O Coração de Paulo Honório

A obra de Graciliano Ramos se passa na fazenda de São Bernardo, lugar que impulsiona as ambições de seu Honório, que desde cedo aprende a lidar com dinheiro, percebendo a importância da sua movimentação no mundo, e cultivar a irresponsabilidade social de alguém que pretende se jogar no capitalismo visando unica e cegamente o lucro próprio.

A fazenda de São Bernardo pertencia ao seu Padilha, cujo desejo de seus derradeiros anos se depositava na manutenção das suas terras pelo filho Luiz Padilha, um libertino que via nos prazeres da vida uma prática diária. Tendo morrido o seu pai, ele gastou desenfreadamente seu patrimônio, até reduzi-lo à somente a propriedade que seu pai tanto prezava.
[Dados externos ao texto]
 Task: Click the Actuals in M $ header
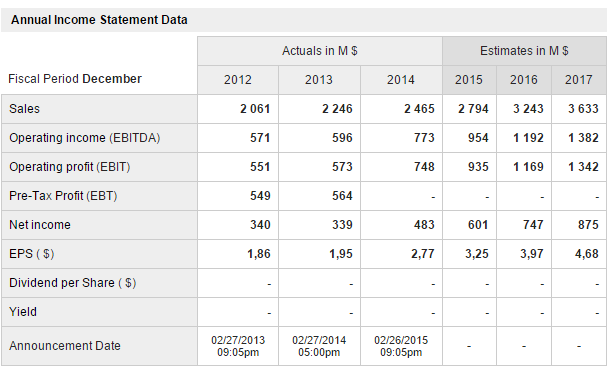click(x=320, y=51)
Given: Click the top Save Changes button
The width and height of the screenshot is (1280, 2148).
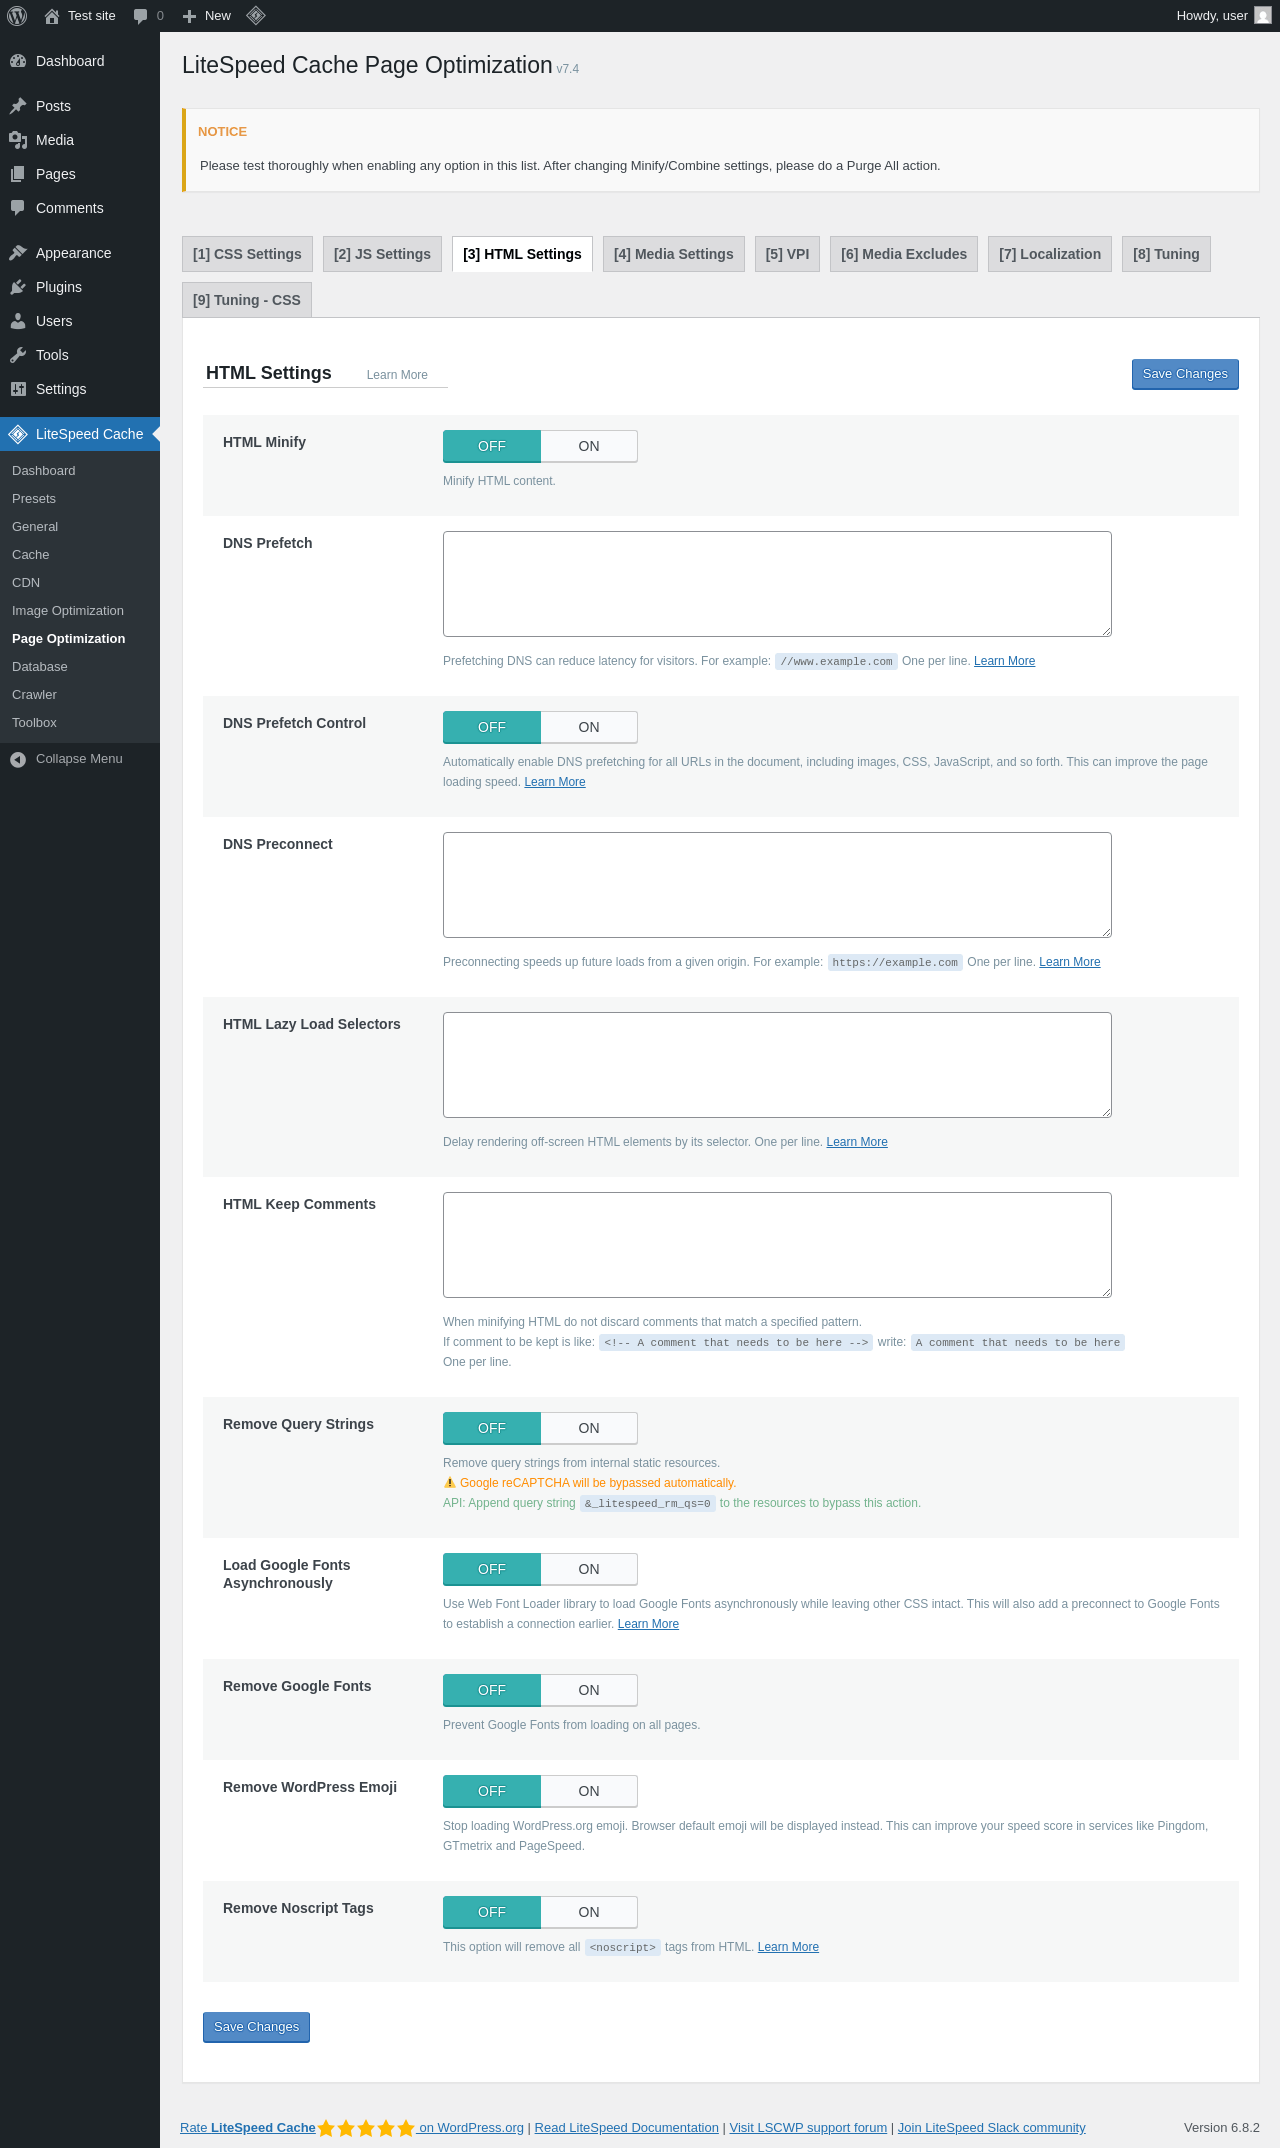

A partir de então, Paulo Honório, que visava possuí-la, pechinchou com o atual dono do lugar e, adotando uma entonação intimidadora, conseguiu dar o primeiro passo para a realização de uma carreira que tinha raízes na crueldade, como o assassinato de Mendonça (dono das terras vizinhas que ameaçaria roubar parcialmente os espaços de São Bernardo) além da participação no processo de deteriorização de Luiz Padilha, e na obstinação sem precedentes.

Paulo Honório comprou a propriedade por uma mixaria e passou a desenvolver suas potencialidades agrícolas. Dentro de poucos anos, o lugar recebia a fama por ser considerado um dos mais polidos e aprazíveis de se morar. O novo dono não sentia falta de familiares, uma vez que nunca os teve, mas mandou buscar uma velha senhora que havia cuidado dele, Margarida, e respeitava a fidelidade de seu capataz Casimiro Lopes, sempre preparado para os serviços sujos.

Assim, focado perpetuamente na busca não mais pela riqueza, mas pelo mantimento dela, Paulo Honório decide casar para deixar um herdeiro que cuidasse da sua fazenda com a mesma devoção com que ele fazia. A escolha se dá pela esposa. Ela deve corresponder às características de um homem austero e preocupado com o poder. Porém, sendo pouco leitor do caráter dos outros, Honório escolhe uma mulher letrada que é professora, chamada Madalena. A partir deste ponto, Graciliano Ramos confronta magistralmente dois sistemas políticos polêmicos até então: o capitalismo, simbolizado pelo pessoa de Paulo Honório, e o socialismo, disfarçado na leveza da sua esposa, que não escondia as inclinações ao teor comunista.

Ao mesmo tempo, notamos uma ambivalência por parte de ambos em relação ao sentimento. Enquanto Madalena espalha a esperança, o amor e a liberdade, Honório será a rudeza que tentará reprimir estas qualidades na medida em que se descobre um homem de natureza incapaz de se aproximar do romantismo. Chora por não se entender, embora saiba que tenha ciúmes dela com qualquer indivíduo, e apresenta uma das maiores confusões psicológicas em que se torna evidente a conseqüência de uma vida apartada de um temperamento condescendente.

Marcada por uma tensão crescente, a relação de ambos, vivida constantemente sob discussões de preocupações pequenas, piora à medida que o tempo passa. Entretanto, o objetivo insipiente de Honório se concretiza no nascimento de uma criança, um menino que raramente aparece no livro. Apesar de amá-lo, Madalena se choca com as reações explosivas de seu marido e, sem suportar mais conviver com o ele e suas reprimendas injustificadas ao pensamento socialista, suicida-se, deixando-lhe uma carta, que fará o personagem principal refletir sobre sua existência e a razão dela, numa eterna saudade de sua amada.

As últimas páginas do livro refletirão não apenas no personagem a procura infindável pelo sentido da vida, mas também no leitor. Tocam no âmago o eterno questionamento do motivo de nossa passageira estadia na Terra. Além disso, fazem uma referência aos sistemas políticos vigentes no século XX, indiretamente aliando o capitalismo ao mal e o socialismo ao bem. Tais pensamentos caracterizariam a formação lenta do modernismo, no qual Graciliano Ramos se inseria indubitavelmente.